We had decided to drive down to the bottom of the Kenai (pronounced KEEN-eye) – Peninsula today to the southernmost town of Homer. We woke to a beautiful clear day and set off immediately after we had breakfast. A staff person had told John that it only took an hour to drive to Homer, which I knew was ludicrous as it is 81 miles to the town and 90 to the end of the road (130 km and 145 km). There were geocaches all along the highway but we decided to ignore them all except one at Anchor Point because Anchor Point is the most westerly place in North America that you reach by road and we wanted to get the cache as our ‘furthest west’ one.
There is a huge grassland reserve not far south of Kenai where Caribou come to give birth and rear their young in the summer. We saw not a single one, buy we got our first look at the mountain range we would get peeks of through the trees all the way to Homer. The mountains are part of the Aleutian Range across Cook Inlet from the Kenai Peninsula. All of the most prominent ones we could see are volcanoes. (The town of Homer is the last red dot on the map that has no name beside it.)

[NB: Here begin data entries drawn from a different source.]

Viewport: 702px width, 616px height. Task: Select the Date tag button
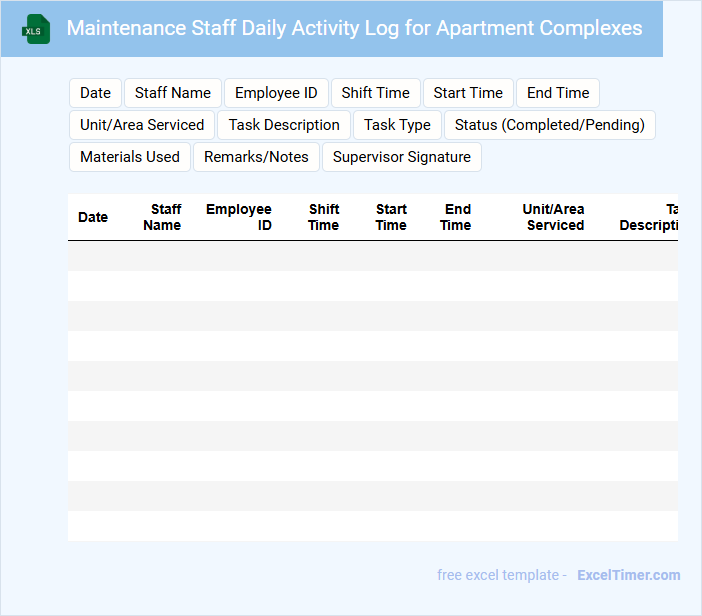[95, 93]
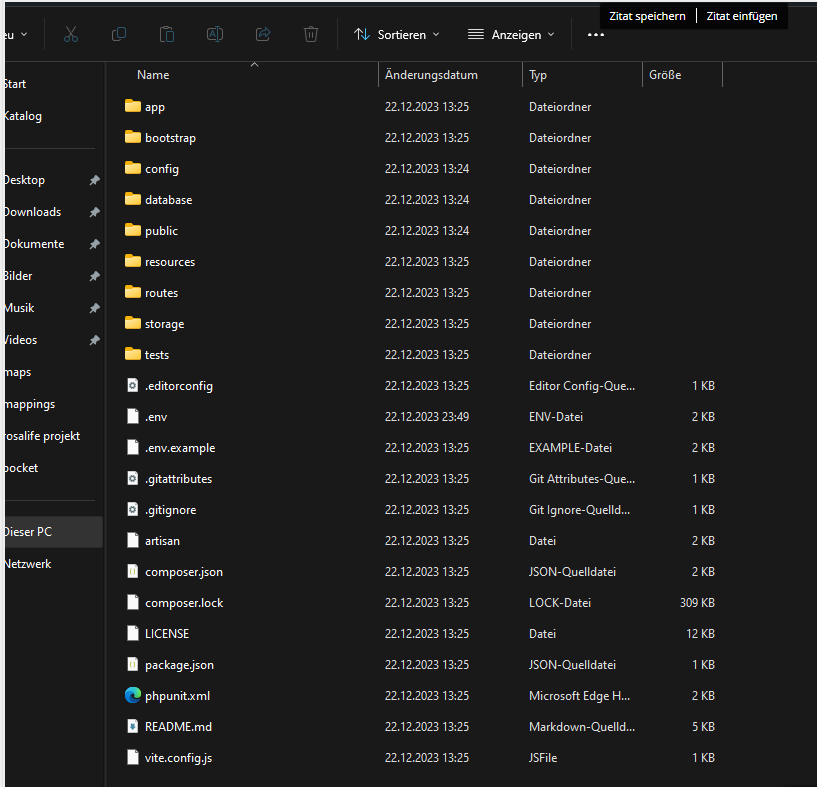Select the composer.json file icon
Viewport: 817px width, 787px height.
tap(133, 572)
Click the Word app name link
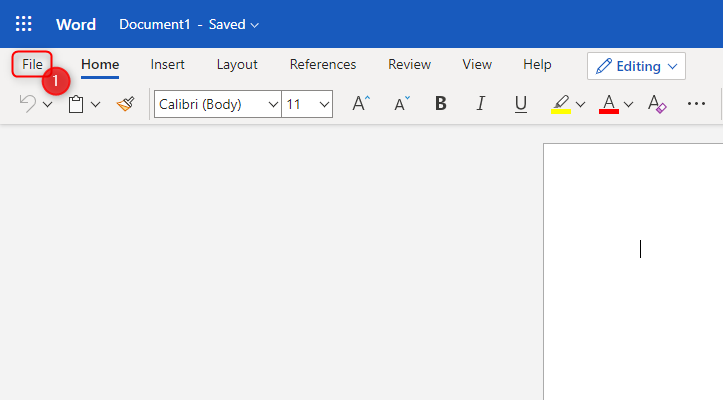Screen dimensions: 723x400 pyautogui.click(x=76, y=24)
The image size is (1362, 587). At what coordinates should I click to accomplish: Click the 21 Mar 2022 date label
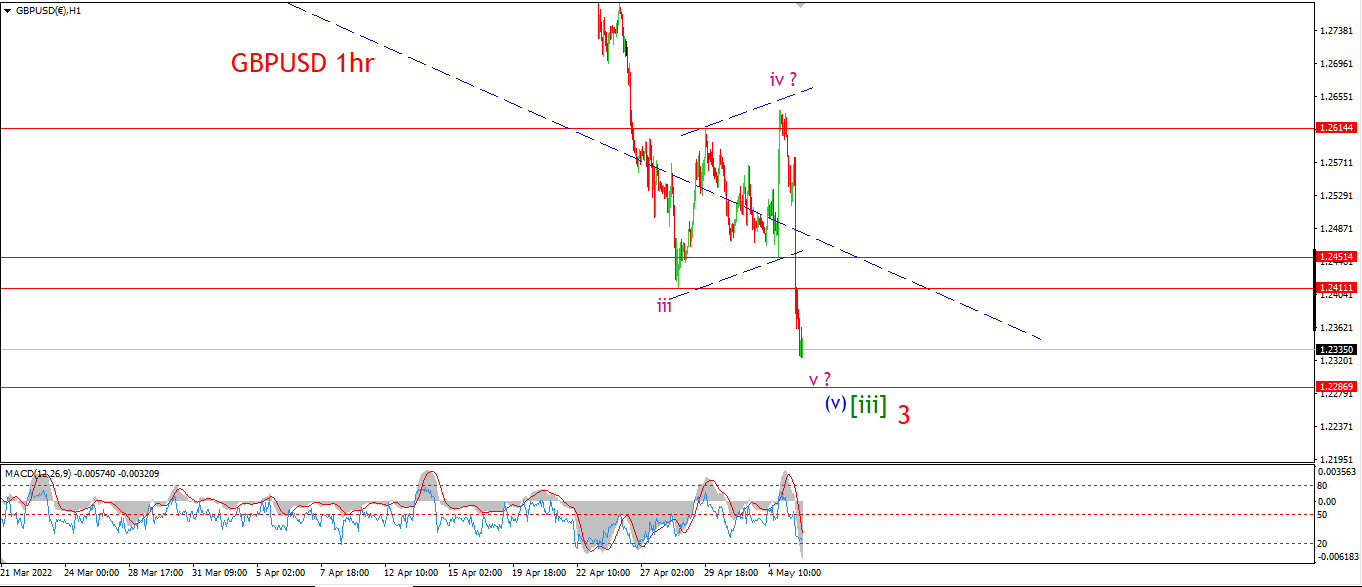click(25, 573)
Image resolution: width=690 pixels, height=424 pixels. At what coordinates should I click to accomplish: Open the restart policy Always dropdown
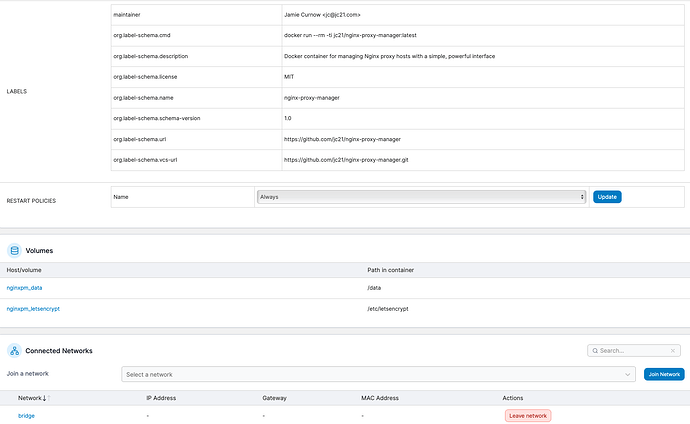(421, 197)
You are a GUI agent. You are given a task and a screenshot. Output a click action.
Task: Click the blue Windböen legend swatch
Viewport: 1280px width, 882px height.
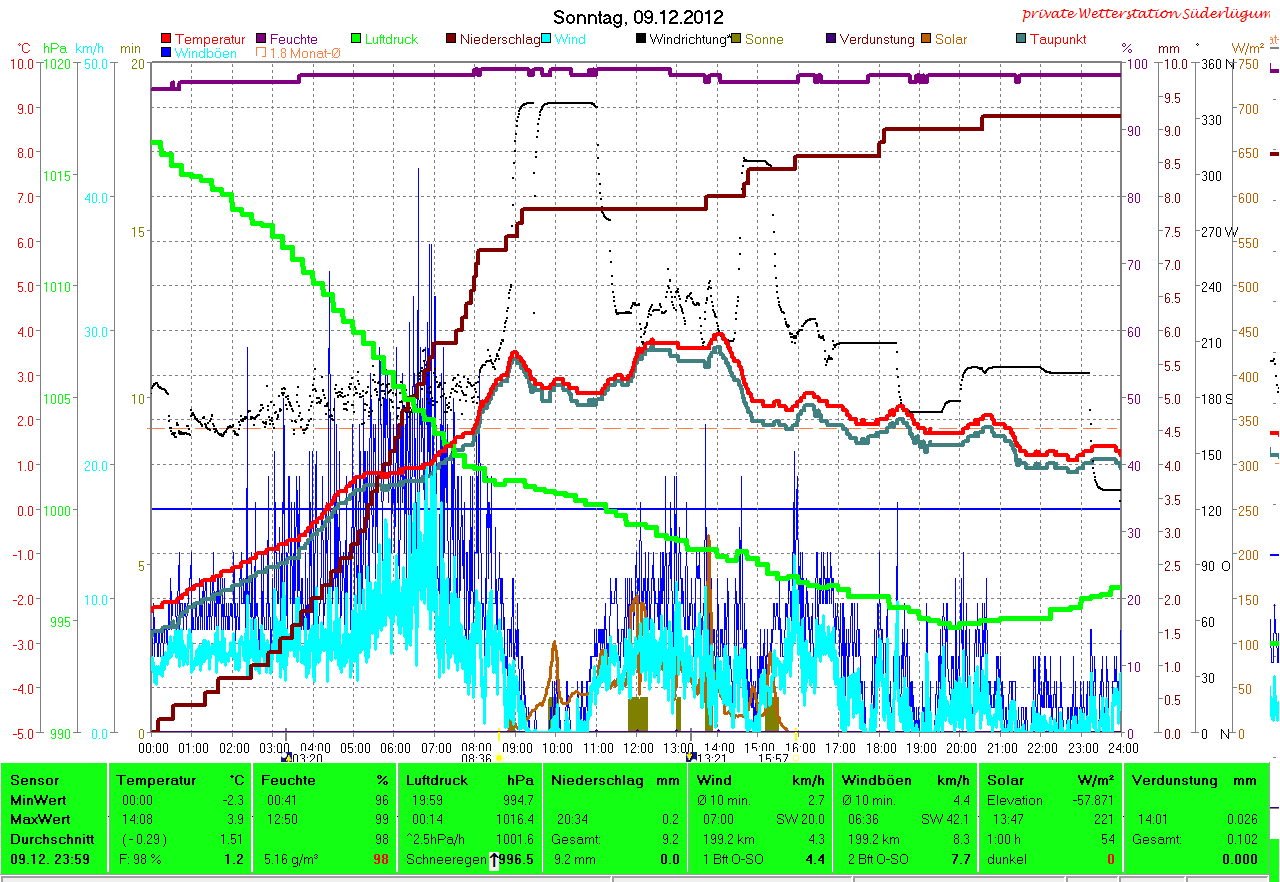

Mt. Redoubt – last erupted 2009 Iliamna Volcano – last erupted 1876 (pronounced Ill-ee-am-na) St. Augustine. It is the furthest distance south and is actually an island in the Cook Inlet, not a part of the mountain range. Last erupted 2006. It is not uncommon to see some of these volcanoes let of steam as they are all still active. Note the boat. Due to the long shallow shore, boats are launched and retracted by skidders with a trailer. This is a very low tide, but they do the same thing at high tide. The signs are faded so you can’t see the pictures of the mountains under their names. The entire Aleutian Island chain is volcanoes.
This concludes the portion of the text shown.